- What the task asks
Copy out each line featuring the string "Salesforce" from the entries beneath.

:: Materials provided ::

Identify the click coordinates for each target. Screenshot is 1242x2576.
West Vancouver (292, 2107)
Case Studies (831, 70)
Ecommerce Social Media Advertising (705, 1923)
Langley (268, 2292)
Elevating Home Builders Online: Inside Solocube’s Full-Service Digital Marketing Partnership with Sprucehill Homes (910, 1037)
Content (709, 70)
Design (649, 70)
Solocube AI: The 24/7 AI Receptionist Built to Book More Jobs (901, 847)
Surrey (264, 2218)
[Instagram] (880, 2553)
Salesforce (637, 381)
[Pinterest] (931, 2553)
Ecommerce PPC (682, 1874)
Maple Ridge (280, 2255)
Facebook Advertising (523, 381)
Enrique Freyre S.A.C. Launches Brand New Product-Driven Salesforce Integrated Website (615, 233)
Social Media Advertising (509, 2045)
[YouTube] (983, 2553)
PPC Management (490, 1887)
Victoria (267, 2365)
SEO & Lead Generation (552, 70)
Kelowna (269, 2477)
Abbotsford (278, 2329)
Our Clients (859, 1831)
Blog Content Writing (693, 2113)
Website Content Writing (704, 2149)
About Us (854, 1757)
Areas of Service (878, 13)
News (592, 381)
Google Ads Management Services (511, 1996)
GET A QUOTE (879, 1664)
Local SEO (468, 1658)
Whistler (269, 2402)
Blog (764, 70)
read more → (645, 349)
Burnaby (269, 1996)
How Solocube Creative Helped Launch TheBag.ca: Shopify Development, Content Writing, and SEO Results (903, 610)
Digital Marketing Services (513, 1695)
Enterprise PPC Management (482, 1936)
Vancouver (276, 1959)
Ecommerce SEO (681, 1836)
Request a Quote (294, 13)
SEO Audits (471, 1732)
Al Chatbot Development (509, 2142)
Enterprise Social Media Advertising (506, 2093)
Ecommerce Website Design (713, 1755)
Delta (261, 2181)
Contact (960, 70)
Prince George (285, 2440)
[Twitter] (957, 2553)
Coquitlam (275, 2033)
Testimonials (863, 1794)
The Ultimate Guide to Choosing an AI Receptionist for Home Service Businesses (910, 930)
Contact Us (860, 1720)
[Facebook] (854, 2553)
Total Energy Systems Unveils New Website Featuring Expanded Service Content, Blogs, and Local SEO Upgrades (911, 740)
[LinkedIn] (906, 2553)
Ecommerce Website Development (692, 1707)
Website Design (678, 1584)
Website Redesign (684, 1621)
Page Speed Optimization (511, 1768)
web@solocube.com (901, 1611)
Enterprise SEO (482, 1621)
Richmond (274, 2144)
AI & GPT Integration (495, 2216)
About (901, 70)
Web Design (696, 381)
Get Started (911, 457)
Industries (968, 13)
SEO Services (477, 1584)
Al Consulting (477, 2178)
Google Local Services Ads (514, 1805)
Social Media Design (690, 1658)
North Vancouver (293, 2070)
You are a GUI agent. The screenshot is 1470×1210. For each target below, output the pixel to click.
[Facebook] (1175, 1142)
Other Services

:::

- Reply
Salesforce (637, 381)
Enrique Freyre S.A.C. Launches Brand New Product-Driven Salesforce Integrated Website (615, 233)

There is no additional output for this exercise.